Task brief:
Rescale the records in the stretch from the line containing "will pyautogui.click(x=227, y=54)." through the line containing "tap(288, 19)". Reproduce every line in that stretch, requests included, and multiply each coordinate in the answers by 2.3, rounding to whole numbers with halves rounded up. Return only those lines.

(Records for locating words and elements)
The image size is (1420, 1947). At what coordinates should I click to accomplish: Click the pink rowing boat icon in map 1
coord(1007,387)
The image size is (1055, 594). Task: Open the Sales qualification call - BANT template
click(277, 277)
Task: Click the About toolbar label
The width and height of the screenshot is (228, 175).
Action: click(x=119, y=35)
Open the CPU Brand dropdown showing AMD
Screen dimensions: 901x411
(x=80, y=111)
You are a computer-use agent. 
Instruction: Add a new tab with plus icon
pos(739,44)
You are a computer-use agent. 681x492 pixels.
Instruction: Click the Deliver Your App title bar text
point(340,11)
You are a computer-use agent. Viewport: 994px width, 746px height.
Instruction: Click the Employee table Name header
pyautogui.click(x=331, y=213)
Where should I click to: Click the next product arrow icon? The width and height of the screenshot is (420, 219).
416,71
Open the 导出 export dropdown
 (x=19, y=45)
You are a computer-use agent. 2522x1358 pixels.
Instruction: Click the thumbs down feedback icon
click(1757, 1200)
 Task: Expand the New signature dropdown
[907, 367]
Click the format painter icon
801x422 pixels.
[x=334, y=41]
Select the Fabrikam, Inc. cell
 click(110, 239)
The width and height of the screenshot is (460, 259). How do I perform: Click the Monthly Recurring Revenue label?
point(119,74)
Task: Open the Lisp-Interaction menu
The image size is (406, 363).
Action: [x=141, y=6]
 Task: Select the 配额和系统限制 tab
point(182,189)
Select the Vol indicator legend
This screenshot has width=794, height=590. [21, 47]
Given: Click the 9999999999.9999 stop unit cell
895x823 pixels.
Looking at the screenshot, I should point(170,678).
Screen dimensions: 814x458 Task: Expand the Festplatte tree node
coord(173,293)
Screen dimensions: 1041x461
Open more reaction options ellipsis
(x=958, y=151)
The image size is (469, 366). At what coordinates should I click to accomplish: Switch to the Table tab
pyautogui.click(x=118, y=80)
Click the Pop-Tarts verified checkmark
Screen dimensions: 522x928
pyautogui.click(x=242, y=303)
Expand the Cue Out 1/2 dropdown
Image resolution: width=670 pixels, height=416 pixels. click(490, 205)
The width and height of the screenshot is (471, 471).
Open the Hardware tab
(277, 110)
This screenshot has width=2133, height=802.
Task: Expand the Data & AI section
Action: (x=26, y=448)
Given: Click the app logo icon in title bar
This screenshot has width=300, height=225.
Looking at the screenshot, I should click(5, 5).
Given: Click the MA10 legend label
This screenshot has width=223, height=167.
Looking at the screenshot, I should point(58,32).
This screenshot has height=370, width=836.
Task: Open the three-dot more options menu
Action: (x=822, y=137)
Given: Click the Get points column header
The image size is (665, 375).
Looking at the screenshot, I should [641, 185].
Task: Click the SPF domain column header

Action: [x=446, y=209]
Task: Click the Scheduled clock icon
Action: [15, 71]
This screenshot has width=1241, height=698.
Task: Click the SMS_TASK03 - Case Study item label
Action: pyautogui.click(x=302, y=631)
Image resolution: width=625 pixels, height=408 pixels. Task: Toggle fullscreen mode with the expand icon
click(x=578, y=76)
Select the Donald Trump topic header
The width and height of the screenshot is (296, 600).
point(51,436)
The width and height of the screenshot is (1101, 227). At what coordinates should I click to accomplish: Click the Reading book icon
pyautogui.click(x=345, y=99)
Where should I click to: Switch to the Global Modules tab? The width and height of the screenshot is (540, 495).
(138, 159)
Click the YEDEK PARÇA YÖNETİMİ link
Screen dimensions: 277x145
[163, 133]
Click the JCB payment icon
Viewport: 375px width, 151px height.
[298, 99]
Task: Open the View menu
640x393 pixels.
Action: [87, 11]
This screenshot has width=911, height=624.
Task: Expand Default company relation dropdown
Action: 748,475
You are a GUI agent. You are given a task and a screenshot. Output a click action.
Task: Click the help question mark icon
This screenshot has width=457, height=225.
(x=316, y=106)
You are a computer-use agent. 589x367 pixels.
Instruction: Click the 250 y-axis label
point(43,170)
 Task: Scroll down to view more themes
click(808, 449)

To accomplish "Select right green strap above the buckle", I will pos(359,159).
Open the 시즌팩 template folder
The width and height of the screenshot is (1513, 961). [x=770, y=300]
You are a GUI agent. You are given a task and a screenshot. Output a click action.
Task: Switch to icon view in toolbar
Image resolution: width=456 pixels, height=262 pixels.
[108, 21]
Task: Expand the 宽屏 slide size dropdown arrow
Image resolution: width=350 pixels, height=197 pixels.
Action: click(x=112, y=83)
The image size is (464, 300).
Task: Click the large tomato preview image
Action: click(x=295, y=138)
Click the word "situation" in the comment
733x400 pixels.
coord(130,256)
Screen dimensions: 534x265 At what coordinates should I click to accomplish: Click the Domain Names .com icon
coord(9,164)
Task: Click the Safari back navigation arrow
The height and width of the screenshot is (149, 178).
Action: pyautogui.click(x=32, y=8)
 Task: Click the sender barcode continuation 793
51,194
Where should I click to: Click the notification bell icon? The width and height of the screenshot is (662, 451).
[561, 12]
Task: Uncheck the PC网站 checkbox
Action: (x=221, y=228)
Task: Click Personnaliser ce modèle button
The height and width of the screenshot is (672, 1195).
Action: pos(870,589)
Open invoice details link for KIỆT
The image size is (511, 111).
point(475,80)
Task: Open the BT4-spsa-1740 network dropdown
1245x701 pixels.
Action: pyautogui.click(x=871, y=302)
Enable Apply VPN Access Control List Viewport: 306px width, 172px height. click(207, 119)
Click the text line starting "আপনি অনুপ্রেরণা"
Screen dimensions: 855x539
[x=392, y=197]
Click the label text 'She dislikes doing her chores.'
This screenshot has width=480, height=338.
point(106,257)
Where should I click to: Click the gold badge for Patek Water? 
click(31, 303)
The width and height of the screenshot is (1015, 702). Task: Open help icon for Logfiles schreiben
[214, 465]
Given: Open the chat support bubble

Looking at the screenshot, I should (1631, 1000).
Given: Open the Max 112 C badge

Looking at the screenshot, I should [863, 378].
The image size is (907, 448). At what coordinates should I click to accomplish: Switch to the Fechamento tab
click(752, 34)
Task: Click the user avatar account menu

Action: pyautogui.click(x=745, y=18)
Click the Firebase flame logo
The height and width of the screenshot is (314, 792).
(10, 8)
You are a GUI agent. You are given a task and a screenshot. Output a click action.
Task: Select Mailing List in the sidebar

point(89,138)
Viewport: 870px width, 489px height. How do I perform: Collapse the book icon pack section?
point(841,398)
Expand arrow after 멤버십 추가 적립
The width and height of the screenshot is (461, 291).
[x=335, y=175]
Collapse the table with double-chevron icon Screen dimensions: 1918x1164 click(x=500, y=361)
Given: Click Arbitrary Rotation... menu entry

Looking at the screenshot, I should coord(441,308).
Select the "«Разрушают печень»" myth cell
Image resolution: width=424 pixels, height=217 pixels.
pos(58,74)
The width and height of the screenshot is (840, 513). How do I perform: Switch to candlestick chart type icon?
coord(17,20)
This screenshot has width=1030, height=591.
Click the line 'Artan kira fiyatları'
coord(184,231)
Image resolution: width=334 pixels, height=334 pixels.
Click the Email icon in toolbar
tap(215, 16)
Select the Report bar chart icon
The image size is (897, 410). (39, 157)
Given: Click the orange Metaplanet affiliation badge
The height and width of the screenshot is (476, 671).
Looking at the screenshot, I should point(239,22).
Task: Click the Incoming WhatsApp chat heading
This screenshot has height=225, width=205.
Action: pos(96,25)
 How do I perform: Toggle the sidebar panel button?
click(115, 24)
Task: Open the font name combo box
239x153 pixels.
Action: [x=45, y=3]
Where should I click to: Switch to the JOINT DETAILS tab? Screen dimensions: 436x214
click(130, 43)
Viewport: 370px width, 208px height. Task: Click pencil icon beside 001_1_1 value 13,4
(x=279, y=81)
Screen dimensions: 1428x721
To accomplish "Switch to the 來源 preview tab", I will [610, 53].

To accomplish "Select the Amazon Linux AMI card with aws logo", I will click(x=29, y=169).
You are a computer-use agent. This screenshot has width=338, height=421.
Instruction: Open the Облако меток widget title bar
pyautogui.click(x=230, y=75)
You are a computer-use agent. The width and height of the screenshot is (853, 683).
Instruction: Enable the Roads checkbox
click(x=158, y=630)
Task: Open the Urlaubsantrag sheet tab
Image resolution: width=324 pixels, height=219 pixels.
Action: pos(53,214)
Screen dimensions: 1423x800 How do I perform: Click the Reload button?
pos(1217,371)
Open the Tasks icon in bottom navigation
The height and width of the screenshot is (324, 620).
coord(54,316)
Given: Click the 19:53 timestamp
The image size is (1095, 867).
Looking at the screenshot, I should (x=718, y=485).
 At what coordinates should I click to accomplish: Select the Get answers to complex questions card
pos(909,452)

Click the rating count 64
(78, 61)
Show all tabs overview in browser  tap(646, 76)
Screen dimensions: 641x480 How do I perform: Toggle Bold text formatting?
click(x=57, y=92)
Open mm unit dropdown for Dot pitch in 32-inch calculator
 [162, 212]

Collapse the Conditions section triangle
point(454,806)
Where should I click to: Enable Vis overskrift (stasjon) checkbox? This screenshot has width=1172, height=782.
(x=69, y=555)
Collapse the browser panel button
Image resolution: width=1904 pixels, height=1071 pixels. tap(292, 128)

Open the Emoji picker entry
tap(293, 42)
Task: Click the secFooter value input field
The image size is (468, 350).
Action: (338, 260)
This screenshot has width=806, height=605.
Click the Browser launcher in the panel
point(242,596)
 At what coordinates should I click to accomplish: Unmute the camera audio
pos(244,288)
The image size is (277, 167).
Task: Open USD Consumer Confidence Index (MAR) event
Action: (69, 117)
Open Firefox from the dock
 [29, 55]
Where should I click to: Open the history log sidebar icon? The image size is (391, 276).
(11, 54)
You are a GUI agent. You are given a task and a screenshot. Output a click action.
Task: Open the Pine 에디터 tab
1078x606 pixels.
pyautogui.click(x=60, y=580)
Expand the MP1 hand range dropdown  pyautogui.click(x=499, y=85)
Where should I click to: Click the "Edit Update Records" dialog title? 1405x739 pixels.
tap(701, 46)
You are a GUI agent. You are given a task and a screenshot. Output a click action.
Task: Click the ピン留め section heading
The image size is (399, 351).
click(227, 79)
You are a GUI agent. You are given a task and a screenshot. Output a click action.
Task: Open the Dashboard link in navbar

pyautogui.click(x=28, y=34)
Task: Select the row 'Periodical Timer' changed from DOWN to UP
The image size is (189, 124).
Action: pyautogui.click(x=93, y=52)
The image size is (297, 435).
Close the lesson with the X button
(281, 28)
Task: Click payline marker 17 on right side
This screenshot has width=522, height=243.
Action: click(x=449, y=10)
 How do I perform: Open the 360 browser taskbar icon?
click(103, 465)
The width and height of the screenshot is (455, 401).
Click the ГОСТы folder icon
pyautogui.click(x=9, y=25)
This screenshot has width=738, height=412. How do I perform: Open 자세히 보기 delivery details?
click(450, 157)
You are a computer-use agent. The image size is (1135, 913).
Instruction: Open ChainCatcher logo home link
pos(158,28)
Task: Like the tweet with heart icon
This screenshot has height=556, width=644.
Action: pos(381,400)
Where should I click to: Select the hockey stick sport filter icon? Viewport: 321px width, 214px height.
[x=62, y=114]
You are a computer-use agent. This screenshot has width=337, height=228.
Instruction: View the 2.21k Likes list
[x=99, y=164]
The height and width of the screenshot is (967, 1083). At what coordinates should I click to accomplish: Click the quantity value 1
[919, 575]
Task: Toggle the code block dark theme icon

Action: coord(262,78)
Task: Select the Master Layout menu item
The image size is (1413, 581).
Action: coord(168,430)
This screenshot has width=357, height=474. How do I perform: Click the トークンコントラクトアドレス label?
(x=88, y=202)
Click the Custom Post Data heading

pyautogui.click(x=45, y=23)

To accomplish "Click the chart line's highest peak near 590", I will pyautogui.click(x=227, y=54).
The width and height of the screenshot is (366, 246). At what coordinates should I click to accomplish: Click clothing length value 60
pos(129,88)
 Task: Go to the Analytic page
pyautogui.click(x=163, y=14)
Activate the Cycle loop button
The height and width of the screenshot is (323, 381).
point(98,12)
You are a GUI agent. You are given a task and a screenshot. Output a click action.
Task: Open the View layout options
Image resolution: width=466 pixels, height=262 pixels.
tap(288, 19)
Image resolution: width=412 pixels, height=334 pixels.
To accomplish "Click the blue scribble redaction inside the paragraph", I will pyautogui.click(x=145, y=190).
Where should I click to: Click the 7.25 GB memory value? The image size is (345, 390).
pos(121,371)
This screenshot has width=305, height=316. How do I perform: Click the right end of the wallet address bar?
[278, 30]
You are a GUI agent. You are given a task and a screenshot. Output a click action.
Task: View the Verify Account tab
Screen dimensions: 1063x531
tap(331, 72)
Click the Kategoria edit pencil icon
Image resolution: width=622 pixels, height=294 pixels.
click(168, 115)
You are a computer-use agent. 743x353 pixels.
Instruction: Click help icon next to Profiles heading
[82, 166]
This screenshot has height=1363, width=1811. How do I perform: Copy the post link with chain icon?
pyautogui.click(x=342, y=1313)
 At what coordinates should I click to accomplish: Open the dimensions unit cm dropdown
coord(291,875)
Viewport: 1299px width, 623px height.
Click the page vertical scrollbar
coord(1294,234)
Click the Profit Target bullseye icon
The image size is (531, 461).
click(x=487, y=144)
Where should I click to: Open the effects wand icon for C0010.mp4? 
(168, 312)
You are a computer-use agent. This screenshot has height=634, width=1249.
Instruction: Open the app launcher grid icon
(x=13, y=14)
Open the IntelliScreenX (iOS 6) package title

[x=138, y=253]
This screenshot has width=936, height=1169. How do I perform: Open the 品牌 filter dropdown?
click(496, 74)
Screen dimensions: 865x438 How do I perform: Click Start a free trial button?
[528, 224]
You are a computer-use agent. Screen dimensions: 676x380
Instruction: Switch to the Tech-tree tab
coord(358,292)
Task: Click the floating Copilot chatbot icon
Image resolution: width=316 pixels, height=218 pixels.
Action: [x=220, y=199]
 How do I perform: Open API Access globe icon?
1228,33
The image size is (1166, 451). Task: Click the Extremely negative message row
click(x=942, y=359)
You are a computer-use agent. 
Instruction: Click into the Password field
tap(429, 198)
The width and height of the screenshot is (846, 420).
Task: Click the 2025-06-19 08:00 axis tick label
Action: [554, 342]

Expected output:
To accomplish "Click the chart line's highest peak near 590", I will pyautogui.click(x=522, y=124).
The width and height of the screenshot is (366, 246). At what coordinates should I click to accomplish: Click clothing length value 60
pos(297,202)
 Task: Go to the Analytic page
pyautogui.click(x=375, y=32)
Activate the Cycle loop button
The height and width of the screenshot is (323, 381).
point(225,28)
You are a GUI agent. You are given a task and a screenshot. Output a click action.
Task: Open the View layout options
Image resolution: width=466 pixels, height=262 pixels.
tap(662, 44)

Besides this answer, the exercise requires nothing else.